SOURCE DOCUMENT:
Meanwhile, in other news, the cat and mouse game between Turkey and Greece continues but we will save that for another day.
As you can see from today’s photographs, more shops and tavernas are opening up now that there are a few tourists coming over from Rhodes. The bus service has extended its schedule so the last bus is now at 9 p.m. from the harbour, 9.30 p.m. from Pedi. Not quite conducive to a night on the tiles but until there are enough people around to justify running later that’s it. If you are on Symi this summer, think local for your evenings out or reckon on a stroll home under the stars. If you are travelling on the bus, a mask should be worn and every alternate seat left empty.
On the subject of masks, it is now once again mandatory to wear masks in supermarkets. As these are the businesses most often frequented by everyone, we spend the most time in them and they are air conditioned which seems to be conducive to the spread of the virus, it makes sense.
Before I forget, in my previous blog I said the information therein was valid at time of writing but came with no guarantees that it would remain unchanged. Well, forget about King Saron as a means of getting to Symi. Evidently a ferry license is not forthcoming and they are sticking to day excursions. While there is nothing to stop you buying a day excursion ticket to Symi and then not using the return leg, the problem is that they are not allowed to take luggage and are subject to police inspections so turning up with your wheelie bag for a day trip to Symi is just not going to work. Spare underwear and a toothbrush in your handbag is about as far as it goes. Meanwhile Dodecanese Seaways continues to adjust its schedules on a weekly basis and a cloud of uncertainty continues regarding Sunday travel. Compromise is the name of the game this summer and anyone travelling this year is going to have to take it as it comes. Someone said, don’t sweat the small stuff…
Direct flights have started from the UK and will soon be starting from Sweden. After a few hiccoughs the PLF and QR system seems to be functioning fairly smoothly. Airlines are now responsible for making sure that passengers actually fill in the PLF form 24 hours before travelling and get their QR codes so they are more motivated to get this done. The bottle necks are at their check in desks rather than in the arrivals hall as the airlines have to foot the bill for anyone who travels without one.

LISTED ENTRIES:
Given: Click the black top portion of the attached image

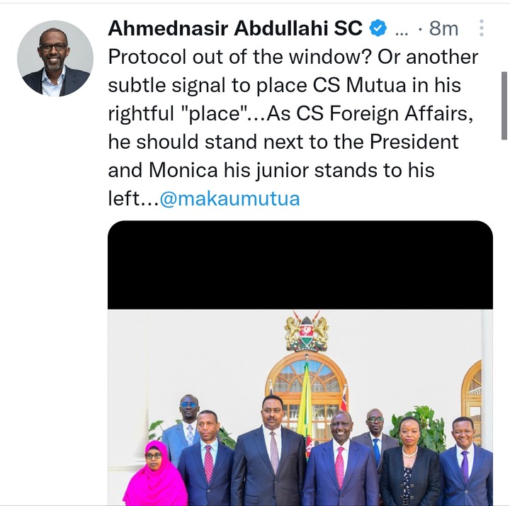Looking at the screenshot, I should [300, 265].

...

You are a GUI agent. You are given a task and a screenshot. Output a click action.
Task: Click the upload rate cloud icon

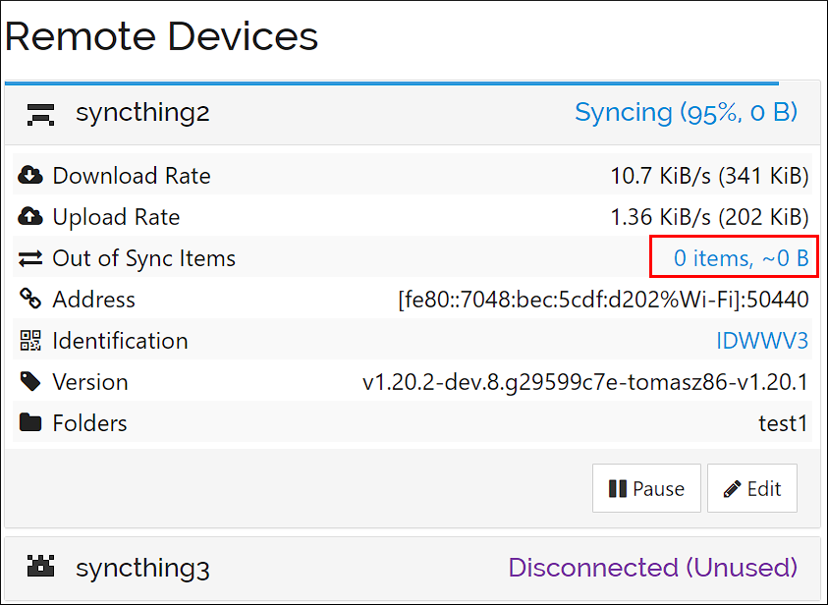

REQUIRED TASKS:
**1)** Repeat word for word the part of the Symi blog post that opens with "Meanwhile, in other" and closes with "seat left empty.".
**2)** In the Symi blog post, what time does the last bus now leave from Pedi?
Rely only on the Symi blog post, not on the listing.

RESULTS:
**1)**
Meanwhile, in other news, the cat and mouse game between Turkey and Greece continues but we will save that for another day.
As you can see from today’s photographs, more shops and tavernas are opening up now that there are a few tourists coming over from Rhodes. The bus service has extended its schedule so the last bus is now at 9 p.m. from the harbour, 9.30 p.m. from Pedi. Not quite conducive to a night on the tiles but until there are enough people around to justify running later that’s it. If you are on Symi this summer, think local for your evenings out or reckon on a stroll home under the stars. If you are travelling on the bus, a mask should be worn and every alternate seat left empty.

**2)** 9.30 p.m.